Perkembangan teknologi komunikasi dan informasi tidak dapat dipungkiri merupakan sebuah komponen yang fundamental terhadap perkembangan suatu bangsa. Percepatan laju informasi telah meruntuhkan tantangan-tantangan yang dulu merupakan masalah besar, salah satunya adalah waktu.
Namun, seperti pada umumnya setiap hal di dunia, terdapat juga hal negatif yang muncul dari cepatnya perkembangan teknologi informasi. Potensi kejahatan berbasis teknologi juga muncul seiring berkembangnya teknologi informasi.
Oleh karena itu Pemerintah menciptakan sebuah undang-undang yang secara khusus dibuat untuk menjamin keamanan bagi pengguna teknologi informasi serta menciptakan standar yang jelas mengenai praktik penggunaan teknologi informasi yang dilarang (BPHN, 2015).
Namun dalam penerapannya, Undang-Undang ini seringkali digunakan untuk membatasi kebebasan berpendapat dari seseorang. Padahal, kebebasan berpendapat masyarakat Indonesia dilindungi oleh Pasal 23 ayat (2) Undang-Undang Nomor 39 Tahun 1999 Tentang Hak Asasi Manusia (UU HAM) yang berbunyi, "Setiap orang bebas untuk mempunyai, mengeluarkan dan menyebarluaskan pendapat sesuai hati nuraninya, secara lisan dan atau tulisan melalui media cetak maupun elektronik dengan memperhatikan nilai-nilai agama, kesusilaan, ketertiban, kepentingan umum, dan keutuhan negara".
Meskipun demikian, perlu diakui memang kebebasan berpendapat di Indonesia bukan merupakan kebebasan berpendapat absolut melainkan kebebasan berpendapat yang harus dapat dipertanggungjawabkan di mata hukum. Ketentuan tersebut diatur dalam Pasal 28J ayat (2) Undang-Undang Dasar Republik Indonesia Tahun 1945 (UUD 1945),
"Dalam menjalankan hak dan kebebasannya, setiap orang wajib tunduk kepada pembatasan yang ditetapkan dengan Undang-Undang dengan maksud semata-mata untuk menjamin pengakuan serta penghormatan atas hak dan kebebasan orang lain dan untuk memenuhi tuntutan yang adil sesuai dengan pertimbangan moral, Nilai - nilai agama, keamanan, dan ketertiban umum dalam suatu masyarakat demokratis".

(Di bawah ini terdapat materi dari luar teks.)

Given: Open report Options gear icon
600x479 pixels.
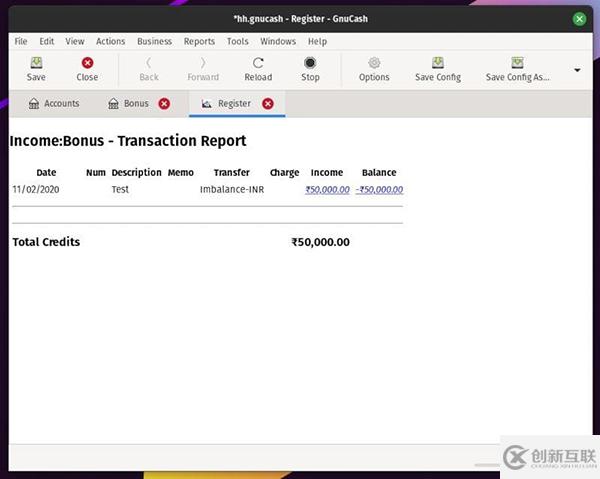Looking at the screenshot, I should point(374,63).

Berdasarkan bunyi pasal tersebut, dapat dipahami bahwa kebebasan berpendapat yang dikenal di Indonesia merupakan kebebasan berpendapat yang tetap tunduk kepada gebod (perintah) dan verbod (larangan) yang diatur dalam peraturan perundang-undangan.
Mengenai kebebasan berpendapat, terdapat dua peraturan perundang-undangan yang menjadi pembatas bagi hak tersebut. Pertama adalah Undang-Undang Republik Indonesia Nomor 19 Tahun 2016 Tentang Perubahan atas Undang-Undang Nomor 11 Tahun 2008 Tentang Informasi dan Transaksi Elektronik (UU ITE) serta Kitab Undang-Undang Hukum Pidana Indonesia (KUHP).
Dalam UU ITE, terdapat dua pasal yang secara khusus mengatur mengenai pembatasan terhadap hak kebebasan berpendapat yaitu pada Pasal 27 dan Pasal 28. Kedua pasal tersebut membatasi secara khusus isi atau muatan dari informasi atau dokumen elektronik yang diunggah.
Sedangkan dalam KUHP, terdapat beberapa pasal yang secara khusus membatasi kebebasan berpendapat seseorang seperti pada Pasal 310 KUHP yang mengatur tentang larangan penistaan yang dilakukan dengan surat, Pasal 311 KUHP yang melarang dilakukannya fitnah, Pasal 315 KUHP yang mengatur tentang penghinaan ringan, Pasal 317 KUHP yang mengatur tentang pengaduan fitnah, Pasal 318 KUHP yang mengatur tentang perbuatan fitnah serta Pasal 156 KUHP yang mengatur tentang larangan terhadap ujaran kebencian.
Keberadaan pasal-pasal di atas semula bertujuan agar terdapat kepastian hukum yang menjamin bahwa kebebasan berpendapat seluruh warga negara tetap dapat dijalankan tanpa mencederai hak warga negara lainnya (BPHN, 2015).